Robustness+optimization nit: this will work but could be done in 
a nicer way: enable_irq() should auto-clear IRQ_SUSPENDED. (We 
already clear flags there so it's even a tiny bit faster this 
way.)

We definitely dont want IRQ_SUSPENDED to 'leak' out into an 
enabled line, should something call enable_irq() on a suspended 
line. So either make it auto-unsuspend in enable_irq(), or add 
an extra WARN_ON() to enable_irq(), to make sure IRQ_SUSPENDED 
is always off by that time.

> +     arch_suspend_disable_irqs();
> +     BUG_ON(!irqs_disabled());

Please. We just disabled all devices - a BUG_ON() is a very 
counter-productive thing to do here - chances are the user will 
never see anything but a hang. So please turn this into a nice 
WARN_ONCE().

> --- linux-2.6.orig/include/linux/interrupt.h
> +++ linux-2.6/include/linux/interrupt.h
> @@ -470,4 +470,7 @@ extern int early_irq_init(void);
>  extern int arch_early_irq_init(void);
>  extern int arch_init_chip_data(struct irq_desc *desc, int cpu);
>  
> +extern void suspend_device_irqs(void);
> +extern void resume_device_irqs(void);

Header cleanliness nit: please dont just throw new prototypes to 
the tail of headers, but think about where they fit in best, 
logically.

These two new prototypes should go straight after the normal irq 
line state management functions:

  extern void disable_irq_nosync(unsigned int irq);
  extern void disable_irq(unsigned int irq);
  extern void enable_irq(unsigned int irq);

Perhaps also with a comment like this:

/*
 * Note: dont use these functions in driver code - they are for 
 * core kernel use only.
 */

> +++ linux-2.6/kernel/power/main.c
[...]
> +
> + Unlock:
> +	resume_device_irqs();

Small drive-by style nit: while at it could you please fix the 
capitalization and the naming of the label (and all labels in 
this file)? The standard label is "out_unlock". [and 
"err_unlock" for failure cases - but this isnt a failure case.]

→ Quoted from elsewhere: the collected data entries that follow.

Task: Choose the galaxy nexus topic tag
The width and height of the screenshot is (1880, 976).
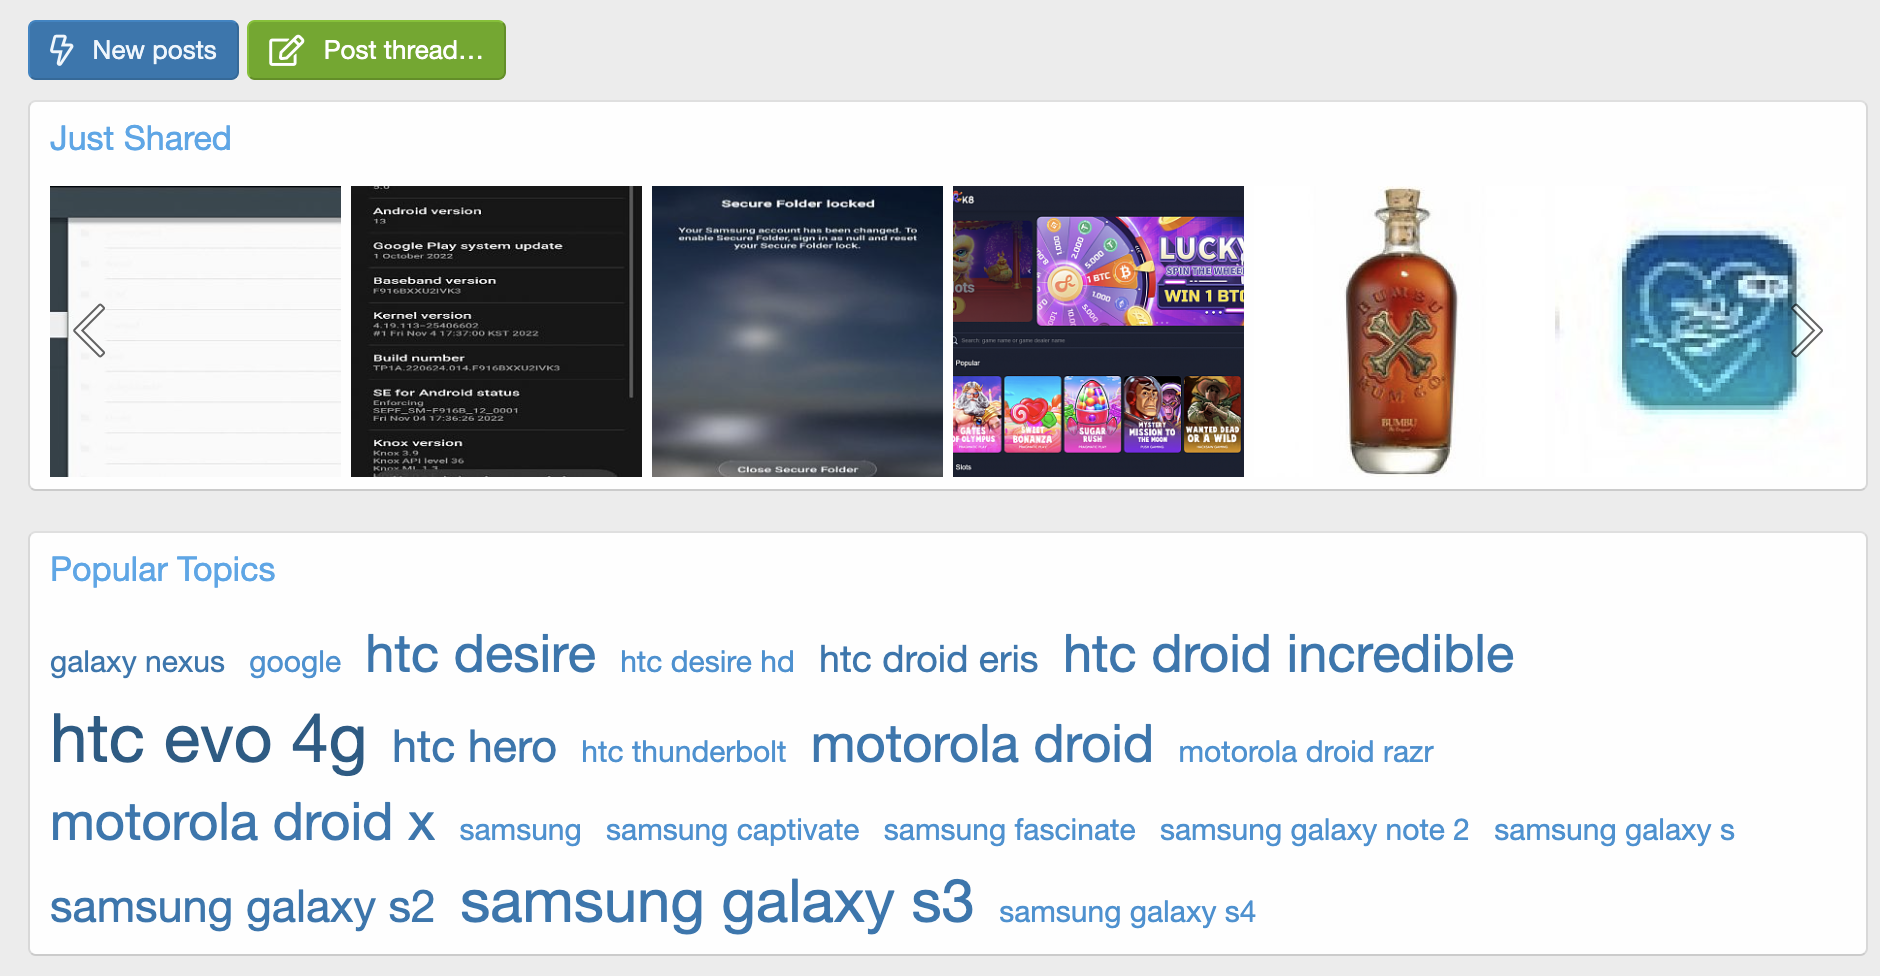Action: click(x=137, y=662)
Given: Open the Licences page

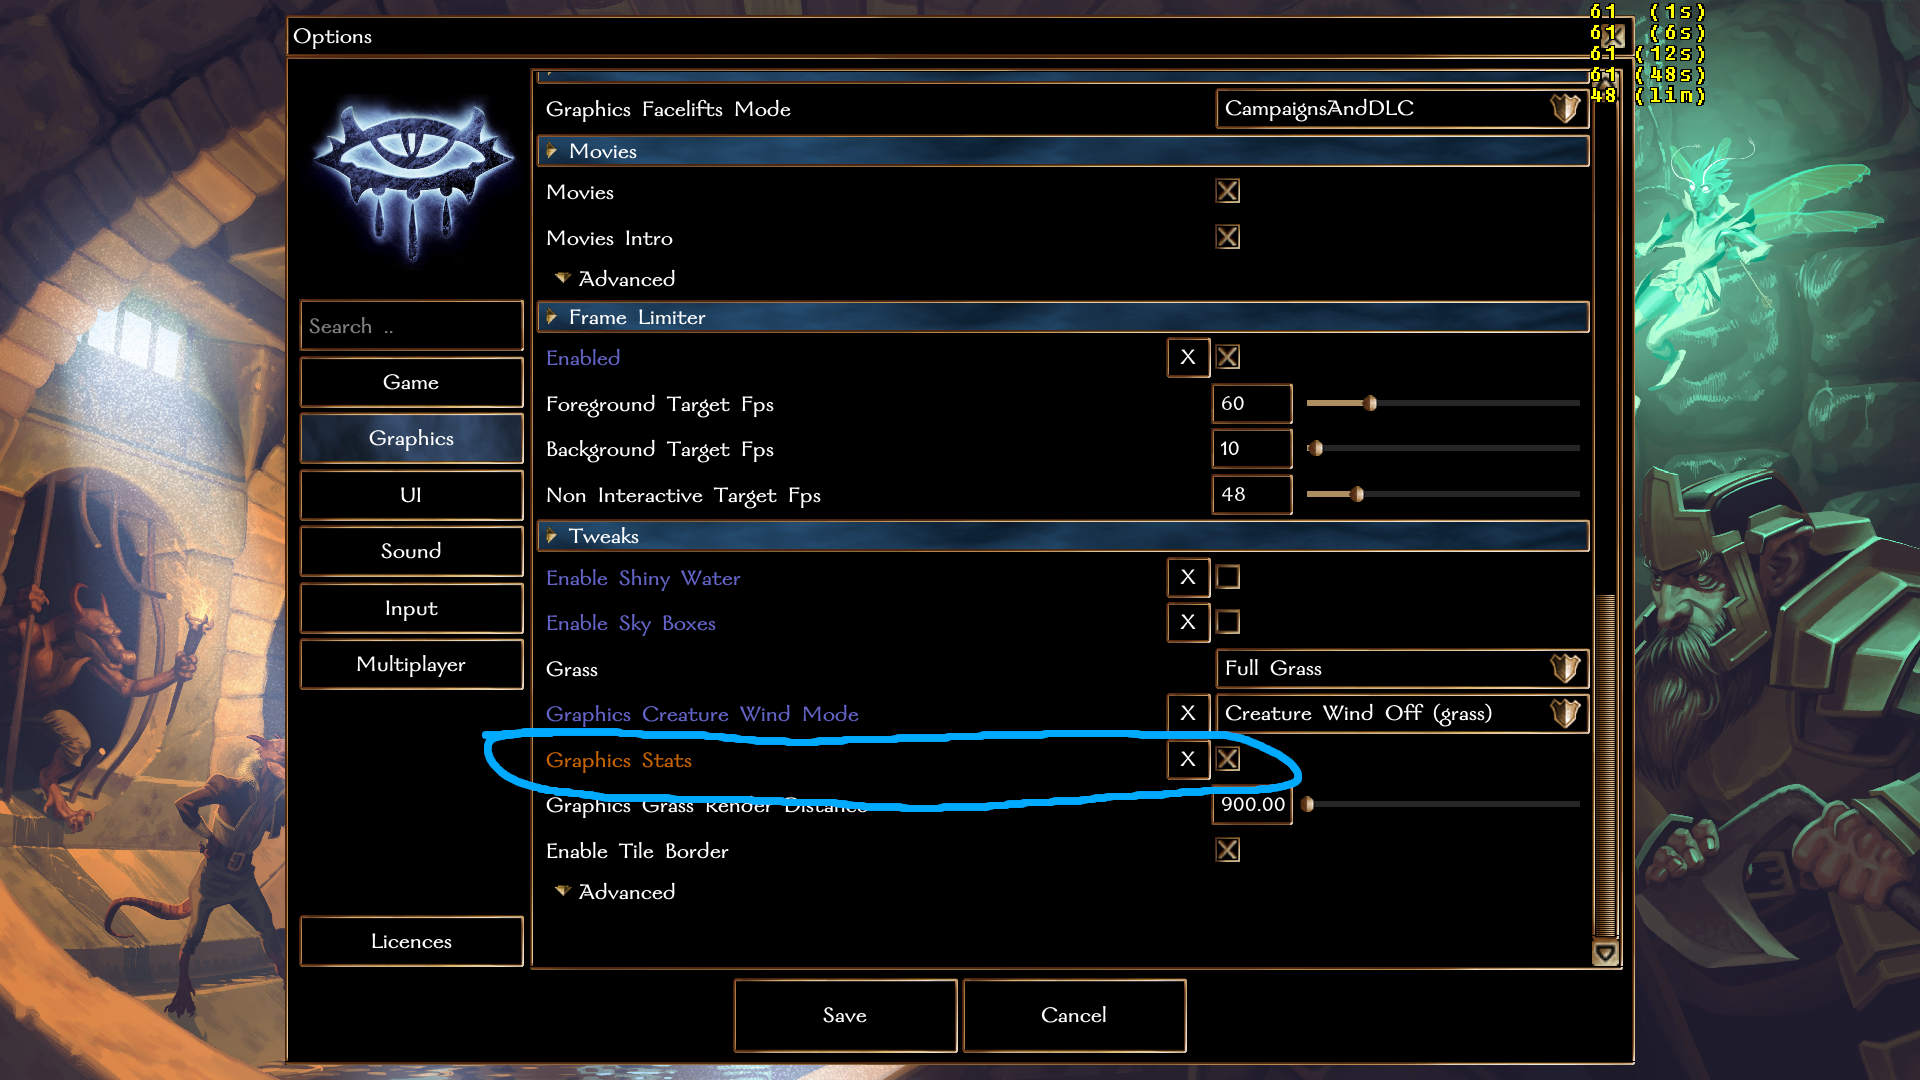Looking at the screenshot, I should pyautogui.click(x=411, y=941).
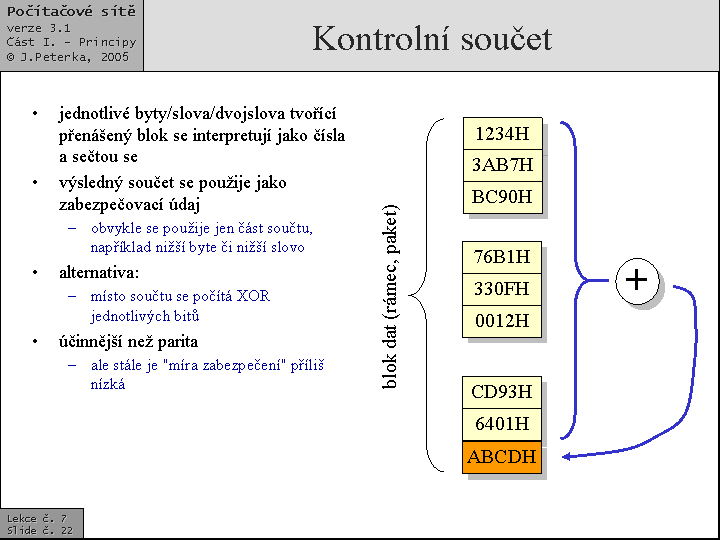Select the orange ABCDH checksum cell

coord(502,457)
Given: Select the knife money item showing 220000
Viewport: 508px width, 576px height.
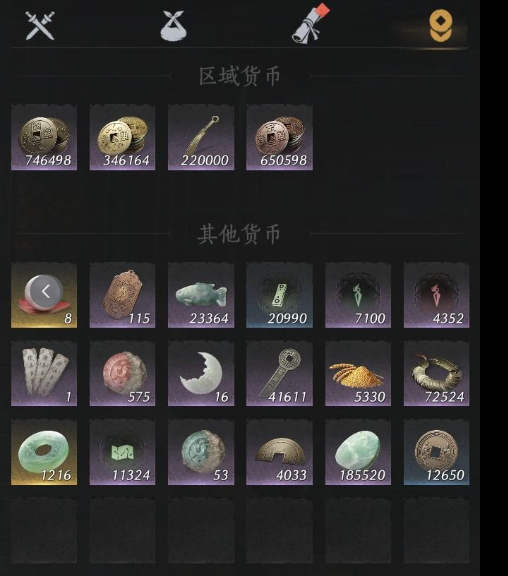Looking at the screenshot, I should pos(201,137).
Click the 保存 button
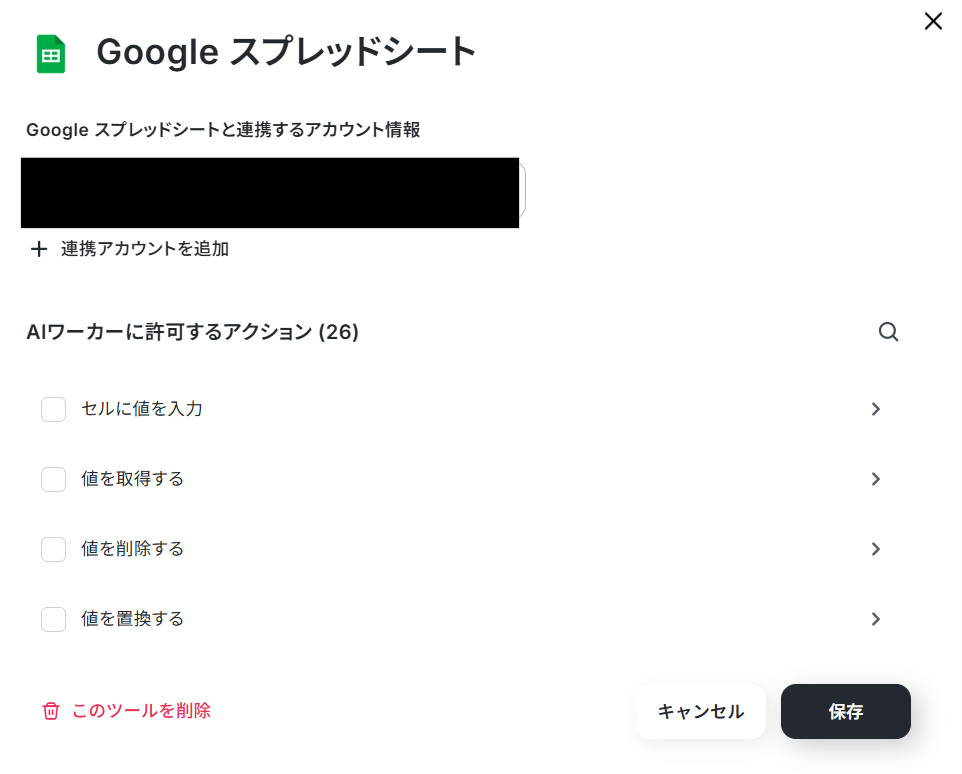 tap(845, 711)
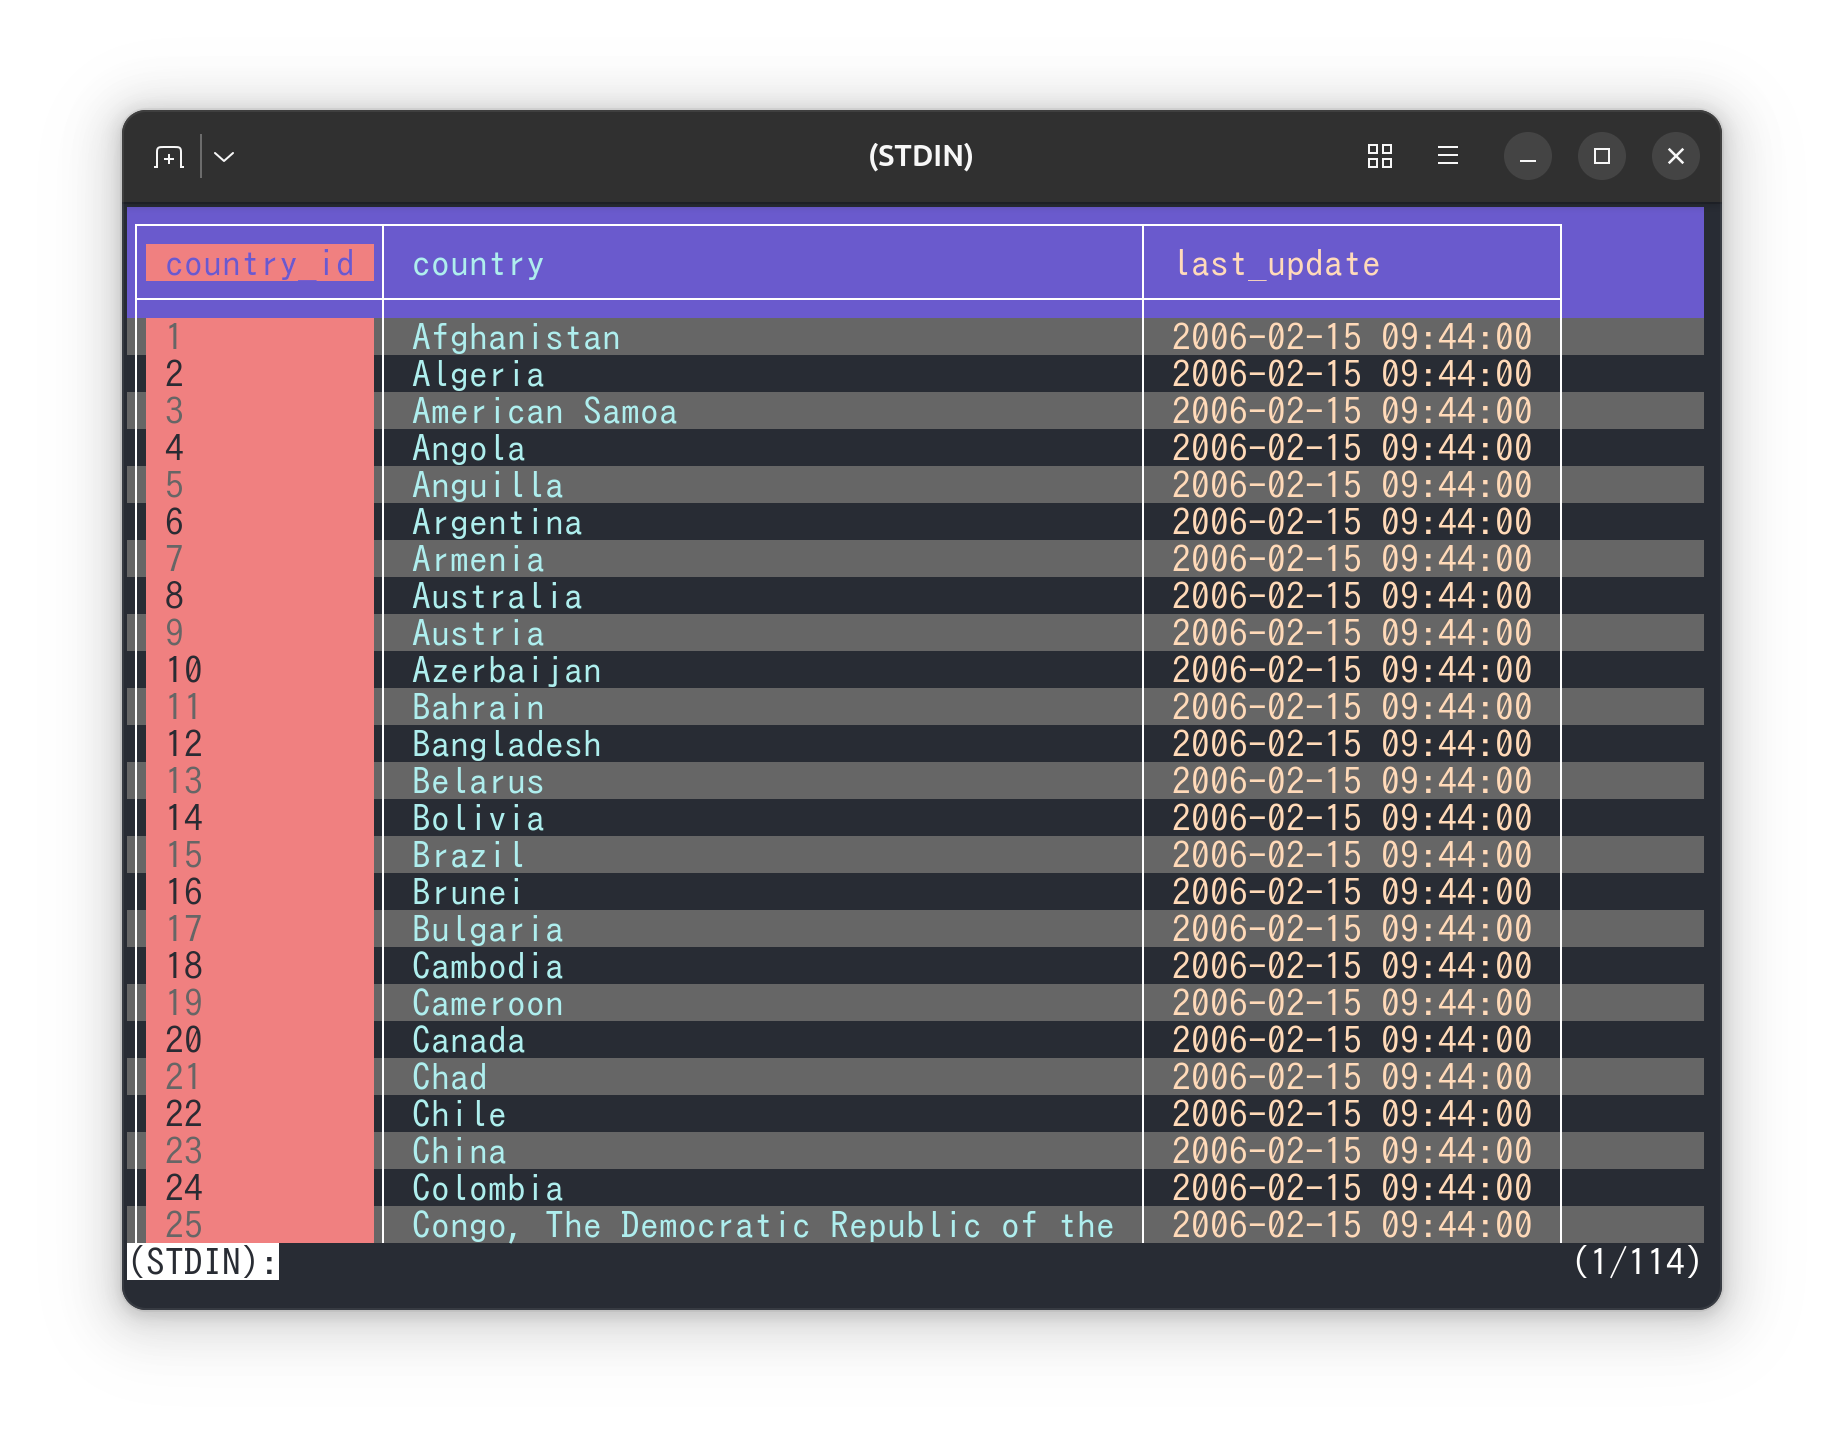Viewport: 1844px width, 1444px height.
Task: Click the Afghanistan row
Action: [915, 337]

There's 43 such bad label names in kernel/power/*.c, see the 
output of:

  git grep '^ [A-Z][a-z].*:$' kernel/power/

> Index: linux-2.6/arch/x86/kernel/apm_32.c
> ===================================================================
> --- linux-2.6.orig/arch/x86/kernel/apm_32.c
> +++ linux-2.6/arch/x86/kernel/apm_32.c

> +
> +	suspend_device_irqs();
>  	device_power_down(PMSG_SUSPEND);
> +
> +	local_irq_disable();

hm, this is a very repetitive pattern, all around the various 
suspend/resume variants. Might make sense to make:

  	device_power_down(PMSG_SUSPEND);

do the irq line disabling plus the local irq disabling 
automatically. That also means it cannot be forgotten. The 
symmetric action should happen for PMSG_RESUME.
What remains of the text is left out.